Bei der 19,99 Kilometer langen, kurvigen Fahrt hinauf auf den Gipfel des Pikes Peak wird eine Höchstgeschwindigkeit von knapp 240 km/h erreicht – für einen Prototyp wie den I.D. R Pikes Peak vergleichsweise gering, theoretisch ginge noch mehr. „Wir haben uns deswegen hauptsächlich auf optimale Kurvengeschwindigkeiten konzentriert. Die gesamte Karosserie ist darauf ausgerichtet, möglichst hohen Abtrieb zu erzielen, ohne zu viel Luftwiderstand zu erzeugen“, so Demaison. Das offensichtlichste Ergebnis dieser Strategie ist der überdimensional wirkende Heckflügel des I.D. R Pikes Peak.
„Aufgrund der Höhenlage des Pikes Peak ist die Luftdichte um durchschnittlich 35 Prozent geringer, dadurch verlieren wir auch 35 Prozent der Abtriebskräfte, verglichen mit einer Rennstrecke auf Meereshöhe. Mit dem überdimensionalen Heckflügel kompensieren wir wieder einen Teil dieser Verluste“, erläutert Willy Rampf, technischer Berater des Projekts mit jahrelanger Formel-1-Erfahrung. „Aufgrund der ideenreichen Aerodynamikentwicklung erreichen wir während der Bergfahrt dennoch maximale Abtriebswerte, welche über dem Fahrzeuggewicht liegen.“
Mit einem Modell im Maßstab 1:2 testete Volkswagen Motorsport eine Vielzahl unterschiedlicher Varianten des Pikes-Peak-Renners im Windkanal. Im Anschluss erhielt die Karosserie im 1:1-Format den letzten Feinschliff im Porsche-Entwicklungszentrum in Weissach. Neue Komponenten für den I.D. R Pikes Peak kamen dabei häufig kurzfristig aus dem 3D-Drucker. „Wir haben rund 2.000 Teile gedruckt. Dadurch haben wir viel Zeit gespart“, so Hervé Dechipre, der als CFD-Ingenieur bei Volkswagen Motorsport für die Aerodynamik des I.D. R Pikes Peak verantwortlich ist.
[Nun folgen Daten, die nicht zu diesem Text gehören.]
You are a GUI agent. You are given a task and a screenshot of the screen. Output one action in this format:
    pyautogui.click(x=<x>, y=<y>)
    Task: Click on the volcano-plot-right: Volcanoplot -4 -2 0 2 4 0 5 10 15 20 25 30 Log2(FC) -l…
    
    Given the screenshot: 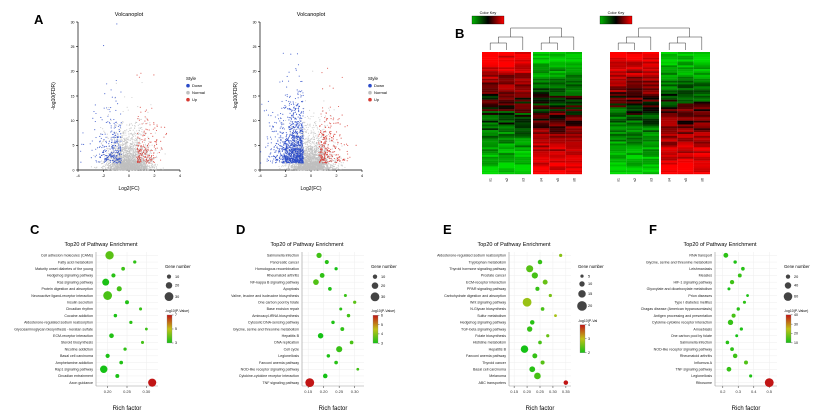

Der Elektroantrieb des I.D. R Pikes Peak erfordert eine effiziente Kühlung, der Bedarf an frischer Luft ist aber deutlich geringer als bei einem Verbrennungsmotor. Zudem muss den beiden zusammen 500 kW (680 PS) auf die Straße bringenden Elektromotoren keine Ansaugluft zugeführt werden. Die erforderlichen Einlassöffnungen in der Karosserie konnten entsprechend reduziert und so die Aerodynamik weiter optimiert werden.
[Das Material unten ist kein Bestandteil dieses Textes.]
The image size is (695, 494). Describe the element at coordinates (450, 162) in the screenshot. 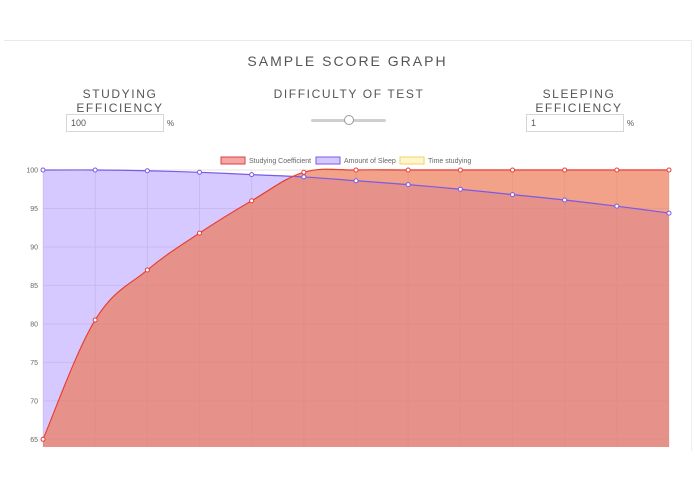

Einen negativen Einfluss auf die Effizienz der Kühlung hat die dünne Höhenluft. Zur Berechnung des optimalen Kompromisses setzten die VW-Entwickler eine Simulationssoftware ein. „Diese Aufgabe konnten wir nicht allein mit den Daten aus dem Windkanal lösen, wo sich beispielsweise die dünne Luft nicht in der Realität darstellen lässt“, so Demaison. „Hier hat uns die Simulation sehr geholfen, die erforderlichen Dimensionen für das Kühlsystem zu bestimmen.“
Die Erkenntnisse aus der Entwicklungsphase des I.D. R Pikes Peak hat VW inzwischen bei ausführlichen Testfahrten in Details optimiert. Ende Mai ist der erste Probelauf auf der Originalrennstrecke in den USA geplant. Dann beginnt für Pilot Romain Dumas und das Team von Volkswagen Motorsport der Schlussspurt in der Vorbereitung auf das „Pikes Peak International Hill Climb 2018“ am 24. Juni. Ziel ist der Rekord in der Klasse für Elektro-Prototypen, der derzeit bei 8.57,118 Minuten steht.